In his first speech in two months on the outlook for the US economy, Federal Reserve chairman Ben Bernanke has signalled that the US central bank is now more worried about inflation and that rate cuts are on hold. He also said that he’s concerned about the sharp drop in the value of the dollar, which has added to inflationary pressures in the US by making imports more expensive. The impact on the market has been immediate: Fed fund futures now show a negligible probability of a rate cut at the Fed’s next meeting on 25 June and the dollar has strengthened. The markets had been increasingly coming around to the view that the US Fed had done with cutting rates after the minutes of the last Fed meeting showed the central bank was very worried about inflation, and Bernanke’s speech is a confirmation of that position.
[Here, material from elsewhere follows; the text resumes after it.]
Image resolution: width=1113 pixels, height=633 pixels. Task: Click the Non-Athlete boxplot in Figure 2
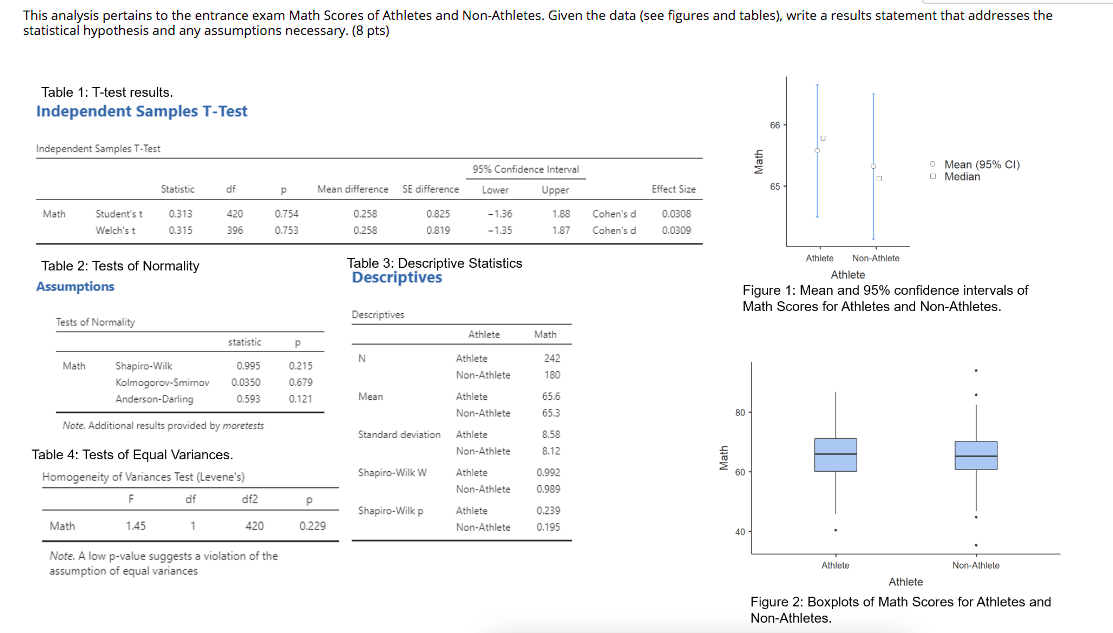coord(976,456)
Illustration: Jayachandran / Mint
The change of stance has several implications. It has already started taking some of the sheen off commodities, including oil, because commodities are viewed as a hedge against a falling dollar. Dollar rallies are, therefore, accompanied by lower commodity prices. That should have a salutary effect on inflation, not just in the US but across the globe. True, the balance of supply and demand in commodities will undoubtedly continue to be a potent factor, especially so far as oil prices are concerned, but at least the dollar effect on prices will be less. A stronger euro will also help the European economy, which has been groaning under the weight of its appreciating currency. On the negative side, the boost to US exports and corporate earnings that has been provided by a weaker currency may fade. Also, it is by no means certain that merely holding interest rates will be enough to provide a sustainable boost to the dollar and reduce inflation. Interest rates may, in fact, have to be raised to achieve that objective, which will have negative implications for housing markets in the US and for consumer demand. The Fed’s change of stance is, in fact, an acknowledgment of the difficult choices it faces.
India will of course be one of the chief beneficiaries if oil prices cool off. The rupee may get a boost from a lower oil import bill and the fiscal deficit may not widen as much as expected earlier. Unfortunately, however, the Indian government remains behind the curve in raising fuel prices and that will have a much greater impact on inflation than any change in the US interest rate outlook.